One factor involved in poor diabetes control could be that older people with diabetes are more likely to be sick with other diseases on top of their diabetes and those other illnesses may need more immediate attention from doctors, says study co-author Christina M. Parrinello, PhD, MPH, who recently earned her doctorate from the Bloomberg School. Many of the complications associated with poor diabetes management - kidney disease, blindness and nerve damage - take a long time to appear, longer than the patient's life expectancy given other illnesses, she says.

If patients over 65 are over-treated - say, their blood pressure goes too low or their glucose levels drop too sharply - they are at risk of losing consciousness, falling and other medical problems.

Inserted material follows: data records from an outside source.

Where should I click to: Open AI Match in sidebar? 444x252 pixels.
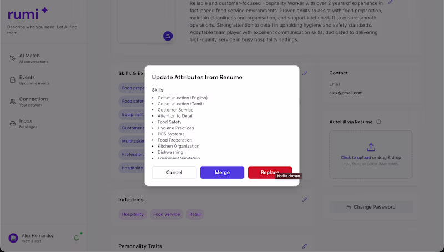pyautogui.click(x=29, y=58)
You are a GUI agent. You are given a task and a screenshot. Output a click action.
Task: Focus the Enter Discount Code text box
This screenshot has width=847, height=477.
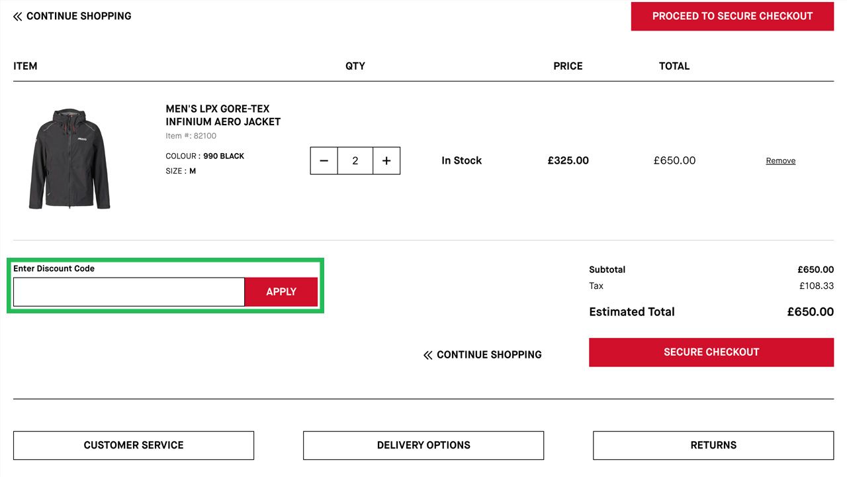pyautogui.click(x=129, y=292)
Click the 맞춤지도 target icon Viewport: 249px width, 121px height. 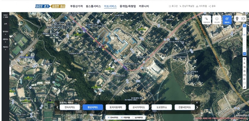(227, 19)
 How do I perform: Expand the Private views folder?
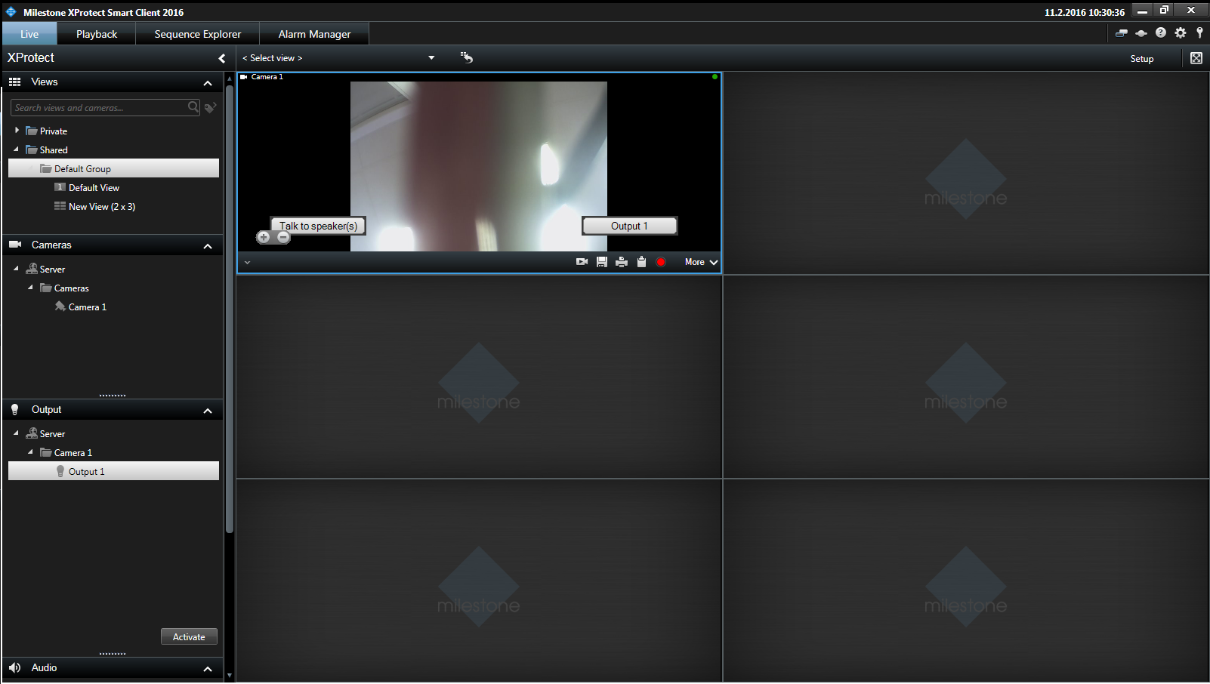click(x=17, y=131)
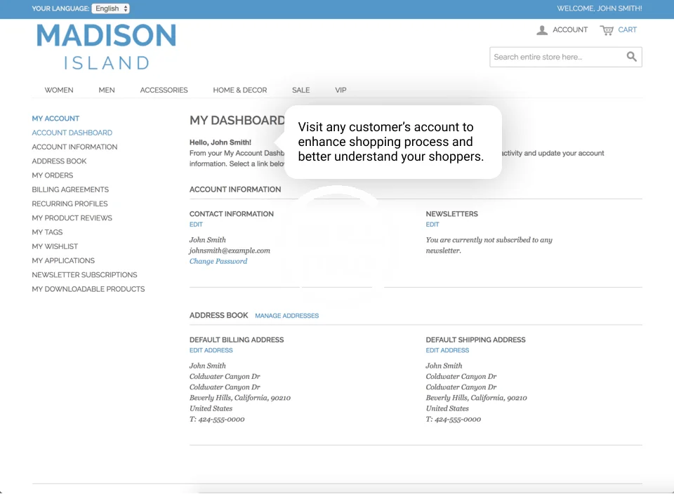
Task: Open Address Book in sidebar
Action: 59,161
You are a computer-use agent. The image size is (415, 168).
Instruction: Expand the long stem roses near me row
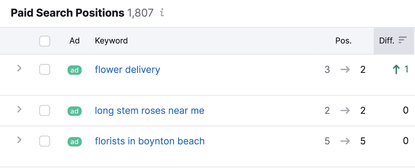tap(19, 109)
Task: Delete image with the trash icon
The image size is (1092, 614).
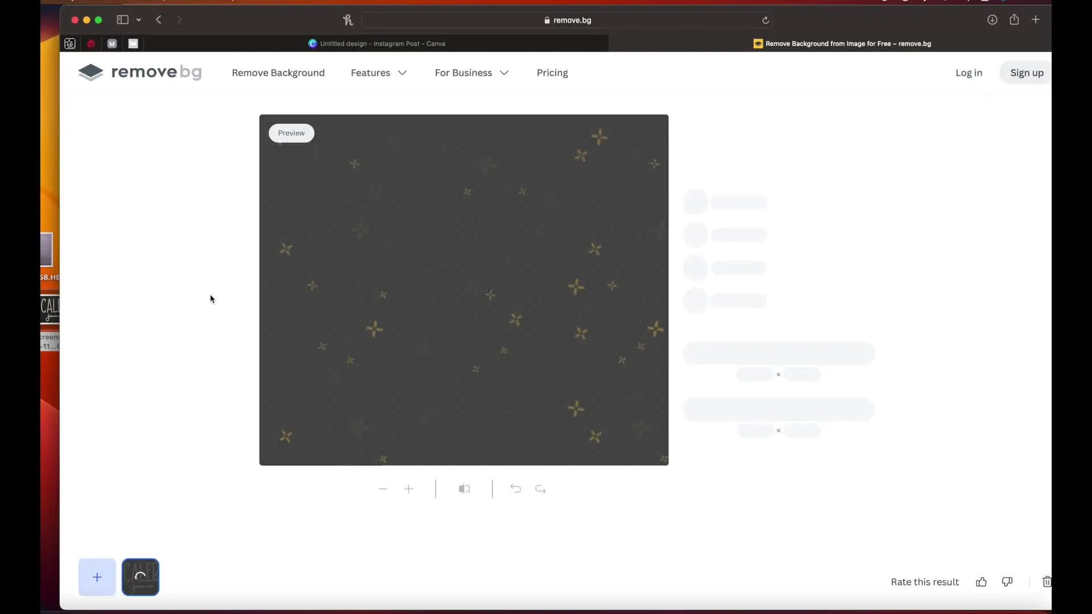Action: coord(1046,581)
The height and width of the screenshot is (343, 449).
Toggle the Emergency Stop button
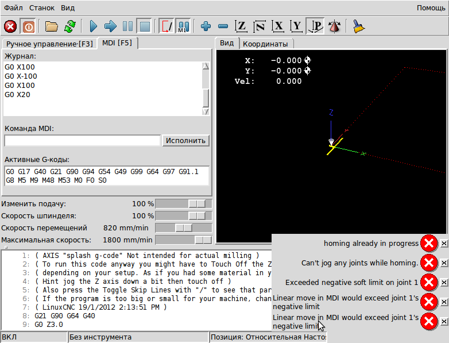click(10, 26)
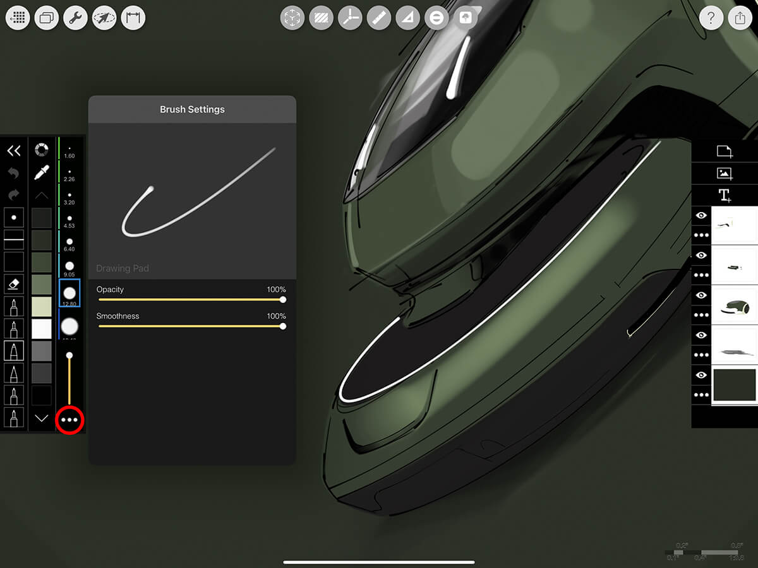Click the Opacity slider track

[190, 300]
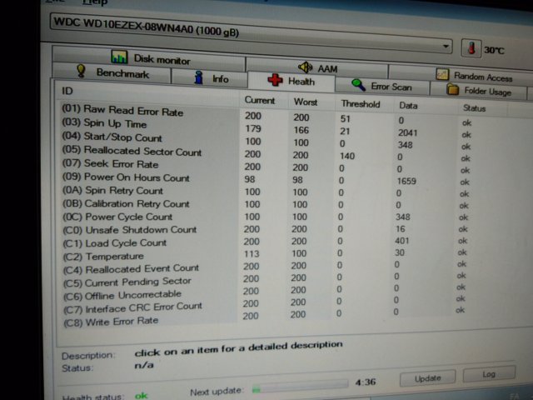The image size is (533, 400).
Task: Click the red cross Health icon
Action: [275, 81]
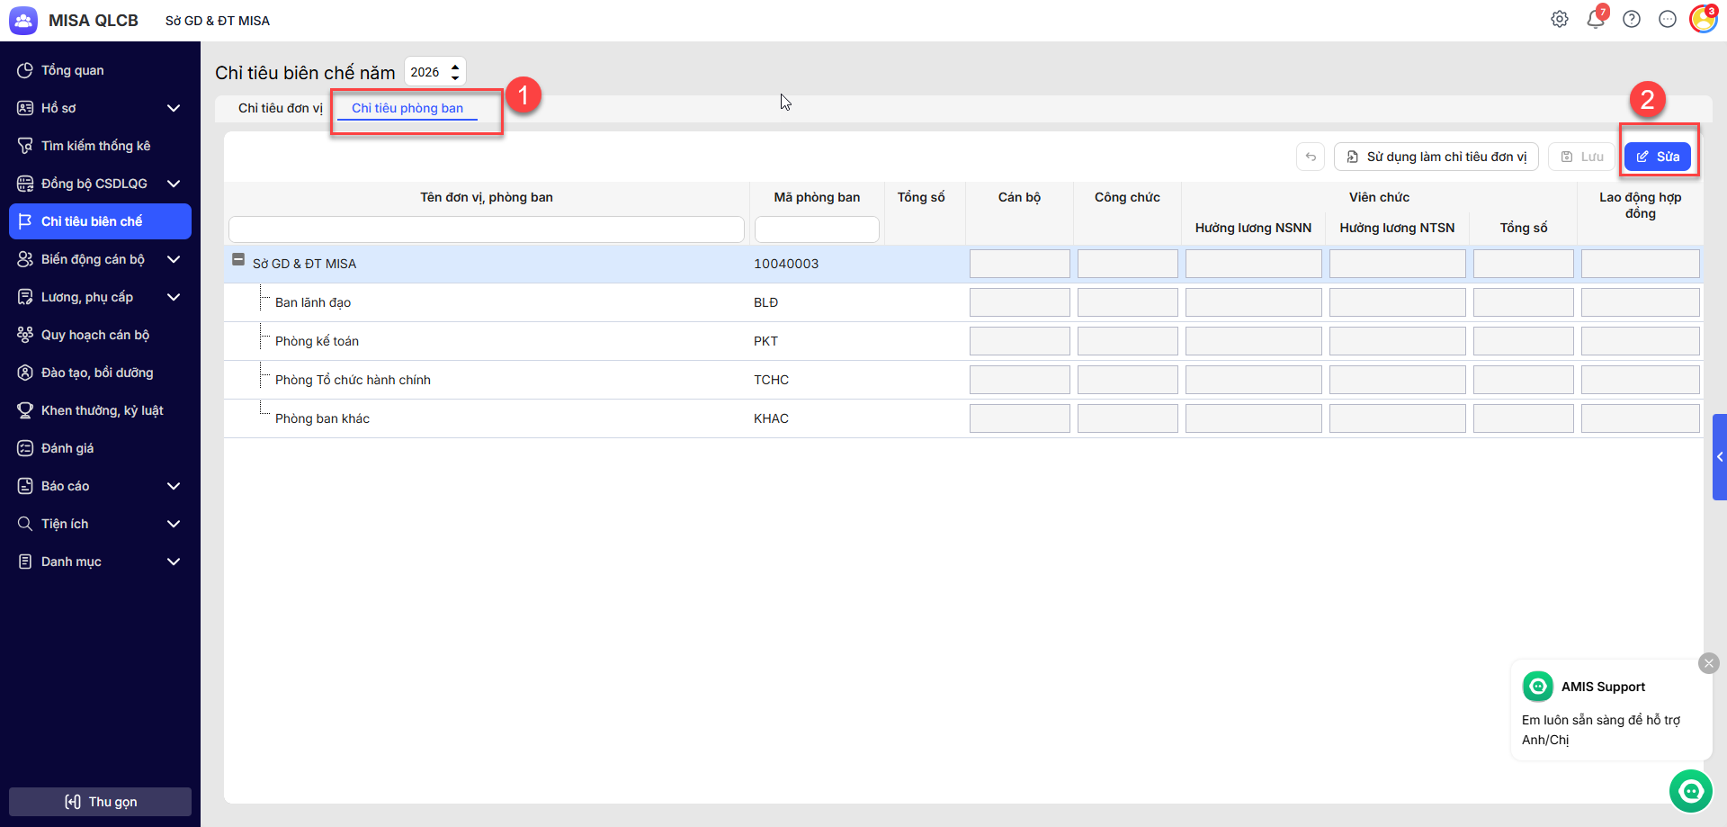
Task: Switch to the Chỉ tiêu đơn vị tab
Action: click(x=280, y=108)
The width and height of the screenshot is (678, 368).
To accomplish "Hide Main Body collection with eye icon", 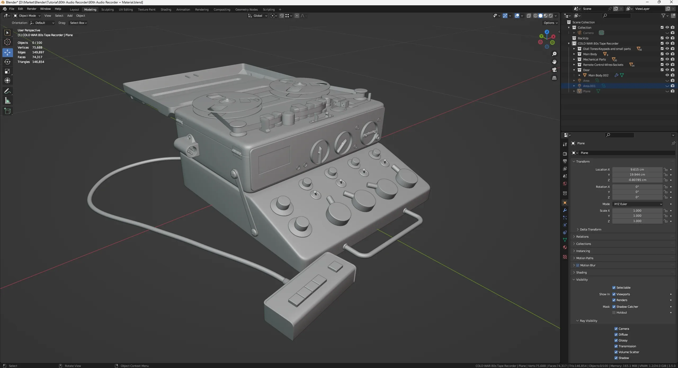I will click(667, 54).
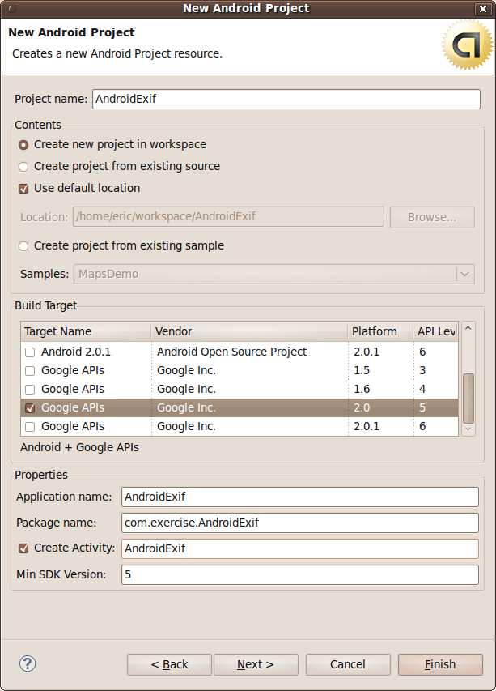Select Create project from existing source

tap(23, 166)
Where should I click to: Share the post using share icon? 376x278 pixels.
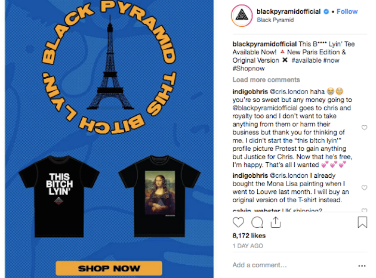[x=276, y=222]
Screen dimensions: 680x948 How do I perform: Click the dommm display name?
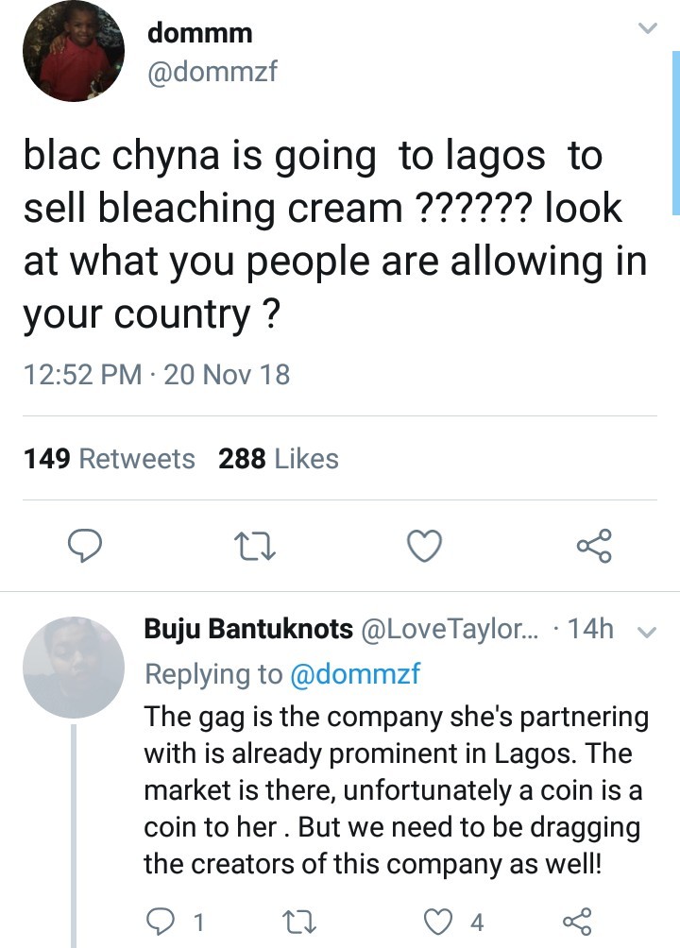200,33
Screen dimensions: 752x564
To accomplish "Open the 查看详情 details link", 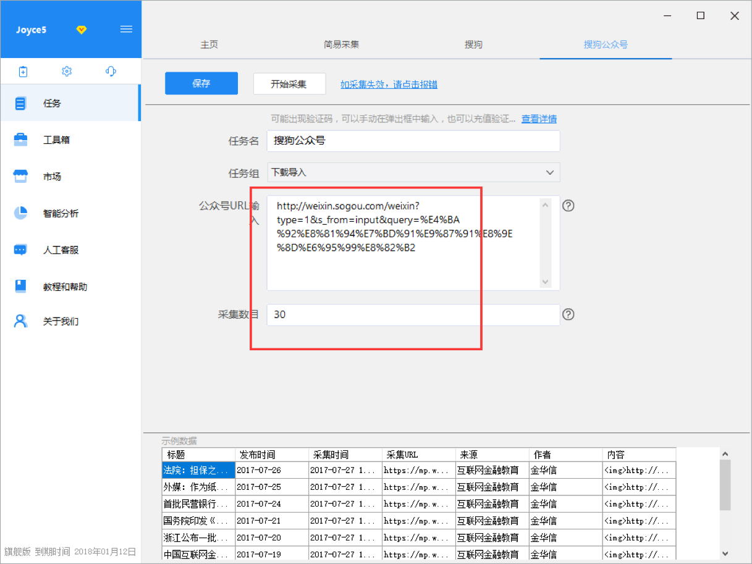I will (538, 119).
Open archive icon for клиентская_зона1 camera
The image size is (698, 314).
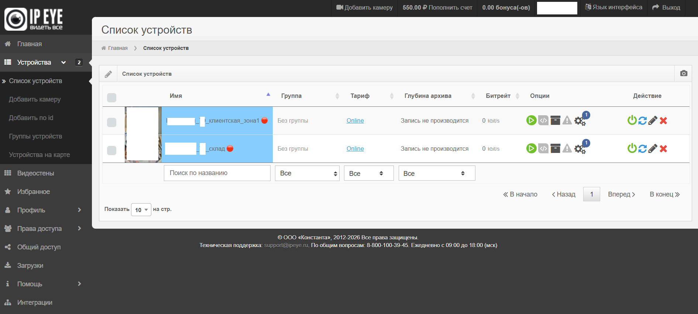pyautogui.click(x=555, y=120)
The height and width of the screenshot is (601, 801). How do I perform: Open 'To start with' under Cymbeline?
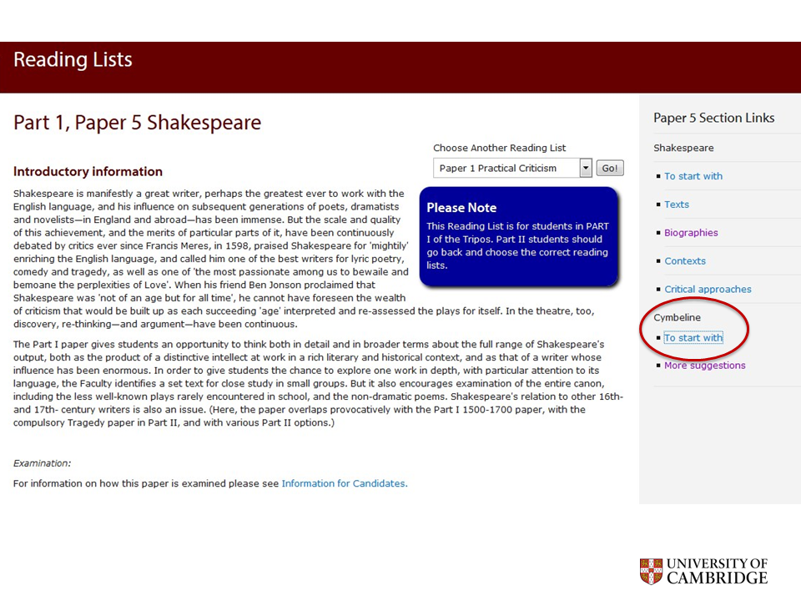693,338
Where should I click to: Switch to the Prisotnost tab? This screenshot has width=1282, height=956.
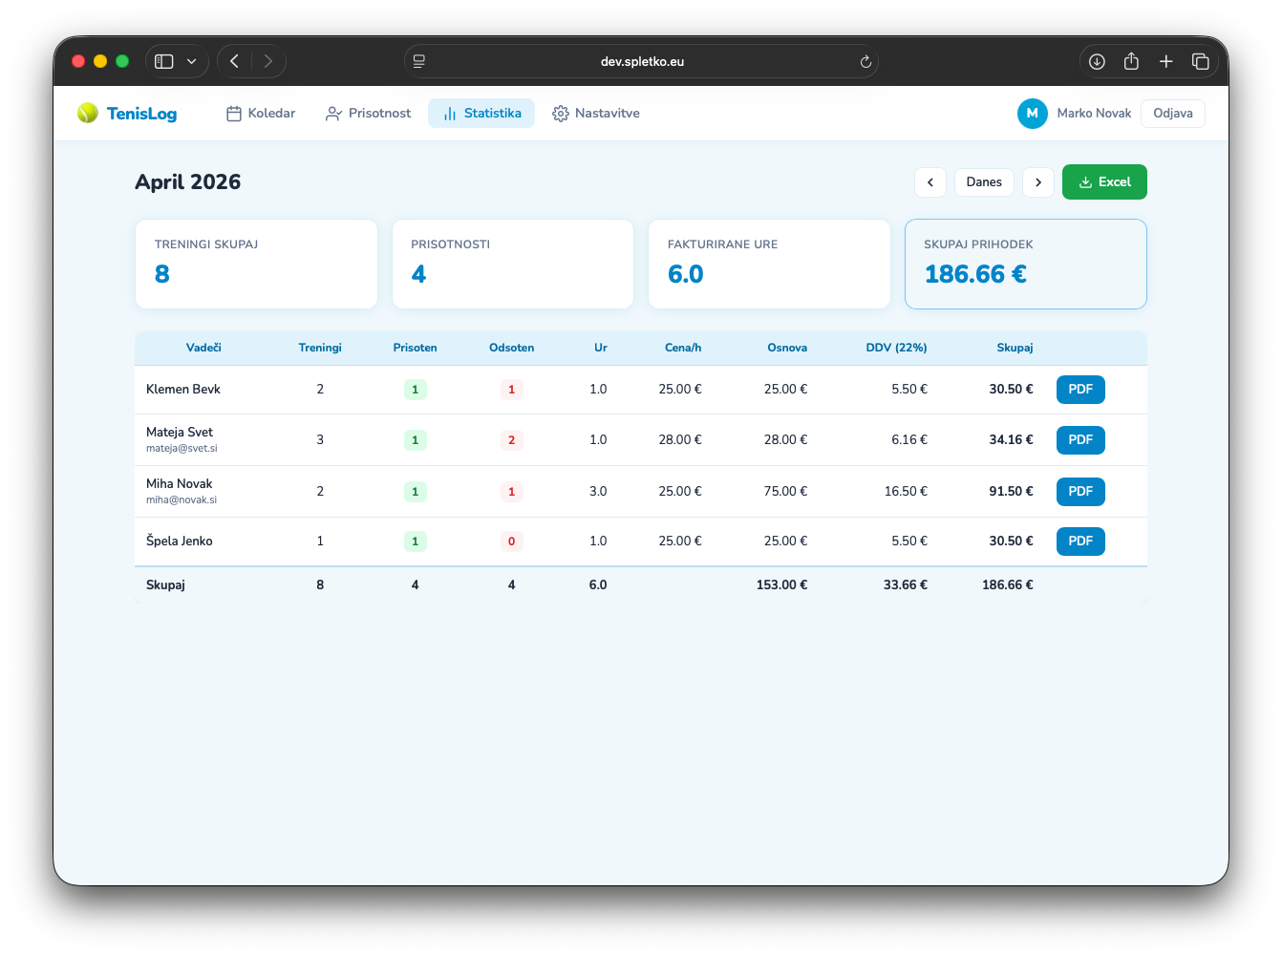click(x=368, y=114)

"There is a question in this field of how much good we are doing as opposed to harm when we try to tightly control diabetes in older people, because the treatments are not benign in older adults," Parrinello says. "If the primary benefit of glucose control, for example, is to prevent kidney, eye and nerve damage - complications that take 10 to 20 years to develop - maybe it doesn't make sense to focus on glucose control in certain patients where diabetes may be the least of their concern."

More research is needed to determine what the best control targets are in an older population. The researchers say that each patient needs to be carefully considered individually. A 70-year-old with newly diagnosed diabetes and no other major illnesses should probably be treated differently than someone who is 70 but has long-standing diabetes and is struggling with other major health issues, yet guidelines often consider these two patients to be similar.

The researchers say more also needs to be understood about racial disparities in diabetes control, particularly with regard to women. The racial differences persisted even when the researchers accounted for factors such as income and education levels. White women were 58 percent more likely than black women to meet all three clinical targets.

"Prevalence of and Racial Disparities in Risk Factor Control in Older Adults with Diabetes: The Atherosclerosis Risk in Communities Study" was written by Christina M. Parrinello, Ina Rastegar, Job G. Godino, Michael Miedema, Kunihiro Matsushita and Elizabeth Selvin. Rastegar was a student at Baltimore Polytechnic Institute, a local high school, when she worked on the study. She came to the Bloomberg School as part of the Ingenuity Project, which aids promising Baltimore City students.